How The Healthy Range Helps You Plan
A clear range gives you a target and some leeway. For a 5 foot 7 adult, a steady goal inside 118–159 pounds is realistic for most. If you prefer metric, think 54–72 kilograms. That target still allows room for frame size and muscle mass. Strength athletes may sit near the upper end yet carry lower waist measures. Endurance athletes often sit in the lower half of the window.
Setting A Starting Goal
Pick a step, not a cliff. A first pass could be losing 5–10% of current weight if you’re above the range, or adding lean mass with smart training if you’re below. Small, steady changes shift BMI and waist in the right direction and are easier to keep.
Meal Basics That Move The Needle
- Build plates around protein, fiber, and water-rich produce.
- Use consistent meal times to avoid random grazing.
- Favor whole foods over drinks and refined snacks.
- Keep a simple log for two weeks to spot sneaky calories.
Activity That Supports The Number
- Walk daily. Aim for time on feet across the week.
- Lift twice weekly to protect muscle during weight change.
- Add short, brisk intervals once comfortable with regular walks.
Where BMI Fits In Medical Care
Clinicians use BMI with history, waist, blood pressure, and labs. The screen helps decide when to order tests or offer treatment. CDC and NIH describe BMI as a tool that should be read with the bigger picture. Use the ranges to guide action, then confirm progress with waist change, energy, sleep, and any relevant lab results.

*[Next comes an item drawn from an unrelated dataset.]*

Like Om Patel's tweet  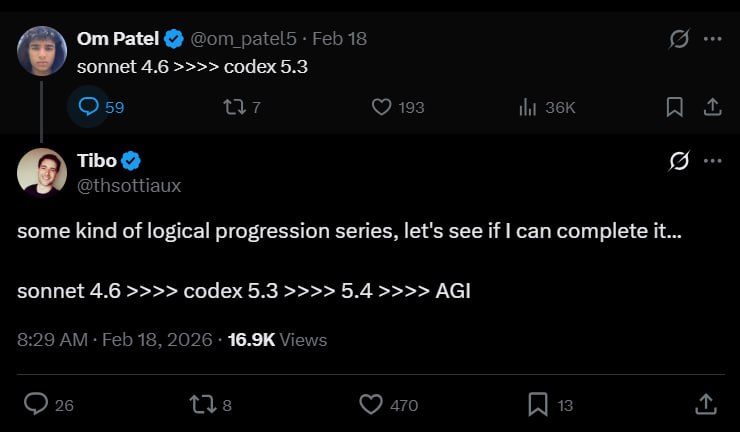point(381,107)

Common Questions At 5 Foot 7
What Is A Healthy Weight Range?
For 5 feet 7 inches, roughly 118–159 pounds. In kilograms, 54–72. That is the BMI 18.5–24.9 span.
What If I’m Over 159 Pounds?
You’re in the overweight zone by BMI once you pass 25.0. The next class, obesity, starts at BMI 30 (about 192 pounds at this height). Waist adds context, so measure it too and talk with your clinician about goals and timeline.
What If I’m Under 118 Pounds?
That lands below BMI 18.5. If weight dropped without trying, or if food feels hard, see a clinician for a plan.
Evidence, Sources, And Method
The BMI math and category cut points come from U.S. and global public health groups. CDC explains adult categories and provides a calculator that mirrors the formulas used in clinics. NHLBI and related NIH guidance include the BMI formula, a pounds-and-inches version, and the widely used waist cutoffs that pair with BMI to improve risk screens. These sources sit behind the numbers shown here.
Here are two helpful official pages you can open in a new tab: the CDC adult BMI categories and the NIH guide on how to calculate BMI. For waist thresholds widely used in U.S. care, see the NIH clinical guide on obesity treatment or consensus work that outlines the 40-inch and 35-inch marks for men and women.
All figures here use 5 ft 7 and standard BMI equations confirmed by CDC.
Recap For Fast Decisions
How Much Should You Weigh If Your 5 Foot 7? The healthy window by BMI runs from about 118 to 159 pounds. Link that window with a steady waist target, habits that fit your life, and check-ins with a clinician when needed. That mix keeps the plan simple and grounded in data.